Siegelman, sentenced to seven-plus years and Scrushy to nearly seven, were taken from the courtroom to Atlanta Federal Penitentiary. (Siegelman has since been moved to Oklahoma.)

The other story was more like a bud trying to push its way through the earth. It concerned allegations of a White House connection to Siegelman's prosecution. It concerned charges that high ranking Republicans painted a bullseye on the state's signature Democrat in hopes of reducing him to a non-entity in Alabama's political future.

This budding story initially found the journalistic ground hard and packed in Alabama. Most media outlets that had given daily, blow by blow accounts of Siegelman and Scrushy's federal trial and sentencing failed to report on the other story, which was, nevertheless, picked up and reported in national publications such as the New York Times, Time Magazine and Harper's Magazine.

Only now, as the story has pushed its way into the state's awareness in these last weeks, largely due to media attention from outside Alabama, has the state media started reporting on the allegations and officials responding to it.

U.S. Congressman Artur Davis, D-Birmingham, recently asked the House Judiciary Committee to look into the Siegelman case in light of the ongoing investigation into allegations that the U.S. Justice Department routinely urged U.S. attorneys to target Democrats for prosecution.

In a July 3, 2007, press release from Alabama GOP Chairman Mike Hubbard, he said charges that form the crux of the White House connection to Siegelman's prosecution and sentencing "... has more holes than a fish net. It just doesn't pass the smell test."

Whatever the facts turn out to be, it was an affidavit that planted the seed for this second, budding story. But, in reality, it was an election, not an affidavit, that formed the first chapter in this legal thriller. No county in the state played a bigger role in that election than Baldwin County.

THE AFFIDAVIT

On May 21, 2007, Dana Jill Simpson, an attorney in Rainsville, Ala., filed a 22-point affidavit in the state of Georgia concerning certain events she alleges took place in the aftermath of the 2002 Alabama gubernatorial race. The salient points of her affidavit are as follows:

During that 2002 governor's race, she worked in now Gov. Bob Riley's campaign.

Riley's Democratic opponent, Siegelman, contested the results of the election, the closest in state history for a gubernatorial race. Riley won by approximately 3,120 votes, but Siegelman refused to concede.

A week or so after the Nov. 5, 2002, election, she was asked to find out why Riley's campaign signs were disappearing in the northeast corner of the state. She found that a Jackson County attorney she took to be a Democrat was putting Riley signs up in an area where a Ku Klux Klan rally was to be held. She took pictures of the attorney putting up the signs, an inference that the Klan was backing Riley.
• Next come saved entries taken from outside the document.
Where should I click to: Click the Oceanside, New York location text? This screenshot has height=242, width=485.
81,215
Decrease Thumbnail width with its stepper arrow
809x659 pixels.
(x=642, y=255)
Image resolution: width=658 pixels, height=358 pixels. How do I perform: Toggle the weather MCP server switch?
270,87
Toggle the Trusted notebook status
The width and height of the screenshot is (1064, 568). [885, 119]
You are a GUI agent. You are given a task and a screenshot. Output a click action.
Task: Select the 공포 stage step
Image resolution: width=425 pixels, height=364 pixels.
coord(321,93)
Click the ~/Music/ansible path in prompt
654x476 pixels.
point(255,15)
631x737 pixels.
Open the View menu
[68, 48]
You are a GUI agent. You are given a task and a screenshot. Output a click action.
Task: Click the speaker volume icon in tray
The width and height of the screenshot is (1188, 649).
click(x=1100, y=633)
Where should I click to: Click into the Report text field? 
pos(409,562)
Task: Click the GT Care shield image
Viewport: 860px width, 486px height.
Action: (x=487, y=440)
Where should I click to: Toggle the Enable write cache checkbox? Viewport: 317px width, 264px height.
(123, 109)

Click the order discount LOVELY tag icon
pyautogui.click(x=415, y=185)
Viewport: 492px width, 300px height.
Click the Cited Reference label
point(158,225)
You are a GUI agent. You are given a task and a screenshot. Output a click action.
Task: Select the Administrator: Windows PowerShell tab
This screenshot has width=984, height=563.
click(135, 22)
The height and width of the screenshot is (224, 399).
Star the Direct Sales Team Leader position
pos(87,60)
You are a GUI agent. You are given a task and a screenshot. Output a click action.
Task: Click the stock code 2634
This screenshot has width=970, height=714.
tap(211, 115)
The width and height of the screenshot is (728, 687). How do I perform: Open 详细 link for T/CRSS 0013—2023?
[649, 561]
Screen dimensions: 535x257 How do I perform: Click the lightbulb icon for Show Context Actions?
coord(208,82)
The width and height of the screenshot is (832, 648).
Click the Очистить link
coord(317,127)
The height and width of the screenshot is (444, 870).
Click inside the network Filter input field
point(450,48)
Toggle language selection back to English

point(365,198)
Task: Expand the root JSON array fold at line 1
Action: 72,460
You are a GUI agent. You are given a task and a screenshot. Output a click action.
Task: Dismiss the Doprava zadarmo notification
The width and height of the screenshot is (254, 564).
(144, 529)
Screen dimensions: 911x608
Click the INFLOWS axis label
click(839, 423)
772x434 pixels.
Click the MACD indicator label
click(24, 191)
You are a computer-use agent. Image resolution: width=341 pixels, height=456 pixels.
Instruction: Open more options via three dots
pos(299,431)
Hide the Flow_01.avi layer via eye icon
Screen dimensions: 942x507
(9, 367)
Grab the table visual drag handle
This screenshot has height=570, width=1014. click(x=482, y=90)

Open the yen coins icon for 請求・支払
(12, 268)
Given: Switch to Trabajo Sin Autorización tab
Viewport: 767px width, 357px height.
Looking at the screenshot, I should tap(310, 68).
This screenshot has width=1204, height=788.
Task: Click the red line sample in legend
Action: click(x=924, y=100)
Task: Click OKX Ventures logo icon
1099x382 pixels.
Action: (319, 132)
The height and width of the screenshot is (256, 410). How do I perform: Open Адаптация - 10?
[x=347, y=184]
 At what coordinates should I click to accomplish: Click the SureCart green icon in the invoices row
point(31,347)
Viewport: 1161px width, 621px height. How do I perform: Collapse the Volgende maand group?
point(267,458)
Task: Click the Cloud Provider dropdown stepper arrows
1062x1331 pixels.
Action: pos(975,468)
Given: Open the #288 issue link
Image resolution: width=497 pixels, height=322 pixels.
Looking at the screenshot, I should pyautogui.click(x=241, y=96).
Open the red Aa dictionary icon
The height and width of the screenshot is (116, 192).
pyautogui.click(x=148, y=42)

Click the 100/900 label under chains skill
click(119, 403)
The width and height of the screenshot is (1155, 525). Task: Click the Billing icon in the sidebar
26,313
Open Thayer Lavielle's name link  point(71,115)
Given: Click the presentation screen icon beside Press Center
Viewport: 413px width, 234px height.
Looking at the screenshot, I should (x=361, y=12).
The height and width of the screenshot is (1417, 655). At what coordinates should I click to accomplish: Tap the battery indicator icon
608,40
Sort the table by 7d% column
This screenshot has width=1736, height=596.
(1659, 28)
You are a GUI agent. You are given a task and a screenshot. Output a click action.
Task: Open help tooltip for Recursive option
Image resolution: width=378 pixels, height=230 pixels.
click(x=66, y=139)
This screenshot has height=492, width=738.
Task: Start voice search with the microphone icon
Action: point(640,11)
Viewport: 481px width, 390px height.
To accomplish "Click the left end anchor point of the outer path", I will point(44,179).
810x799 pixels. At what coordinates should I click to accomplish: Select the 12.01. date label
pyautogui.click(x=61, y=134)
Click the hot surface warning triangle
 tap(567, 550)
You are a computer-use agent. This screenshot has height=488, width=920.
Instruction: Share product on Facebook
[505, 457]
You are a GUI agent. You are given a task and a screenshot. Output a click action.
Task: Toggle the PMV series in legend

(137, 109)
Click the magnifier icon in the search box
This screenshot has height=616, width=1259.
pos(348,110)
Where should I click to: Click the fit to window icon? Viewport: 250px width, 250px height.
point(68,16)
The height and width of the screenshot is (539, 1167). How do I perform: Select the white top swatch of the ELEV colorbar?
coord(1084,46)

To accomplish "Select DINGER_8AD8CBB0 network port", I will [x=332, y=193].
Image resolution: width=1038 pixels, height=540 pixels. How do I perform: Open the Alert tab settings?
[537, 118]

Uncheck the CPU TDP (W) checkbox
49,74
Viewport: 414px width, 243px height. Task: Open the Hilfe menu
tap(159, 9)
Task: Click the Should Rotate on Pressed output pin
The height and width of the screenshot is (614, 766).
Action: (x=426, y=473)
She notified Rob Riley, Bob Riley's son, about the "trick" the attorney was perpetrating.

During a telephone conference in which she participated with Rob Riley, William "Bill" Canary (president and CEO of the Business Council of Alabama) and Terry Butts (a former Alabama Supreme Court justice), Butts said he would confront Siegelman with the political signs trick and, in turn, effect Siegelman's concession.

When Rob Riley asked about Siegelman being a problem in the future, Canary said not to worry about Siegelman, that "his girls would take care of him (Siegelman)." "His girls" were Leura Canary, his wife and U.S. Attorney for the Middle District of Alabama, and Alice Martin, U.S. Attorney for the Middle and Northern District of the state.

Canary added that he had worked it out with "Karl" - Karl Rove, presidential adviser - and Karl had talked with the Department of Justice and they were "already pursuing Don Siegelman."

As it turned out, Siegelman conceded the election on Nov. 18, 2002.

 

THE ELECTION

Leading up to the 2002 gubernatorial election, it was a given for state political pundits that Siegelman wouldn't carry staunchly Republican Baldwin County. He didn't in 1998 in unseating the Republican incumbent, Fob James. Siegelman failed to carry the county in 1998 by approximately 3,500 votes.

As predicted, Siegelman didn't carry Baldwin in 2002, only this time around losing the county by a much wider margin. When Baldwin County Probate Judge Adrian Johns finally went home on election day Nov. 5, 2002, what he stresses today were the "informal, unofficial, uncertified results" had Siegelman with 19,070 county votes, Riley with 31,052. Siegelman, however, had unofficially squeaked out a win statewide over Riley by less than 9,000 votes in a race that saw 1.3 million votes cast.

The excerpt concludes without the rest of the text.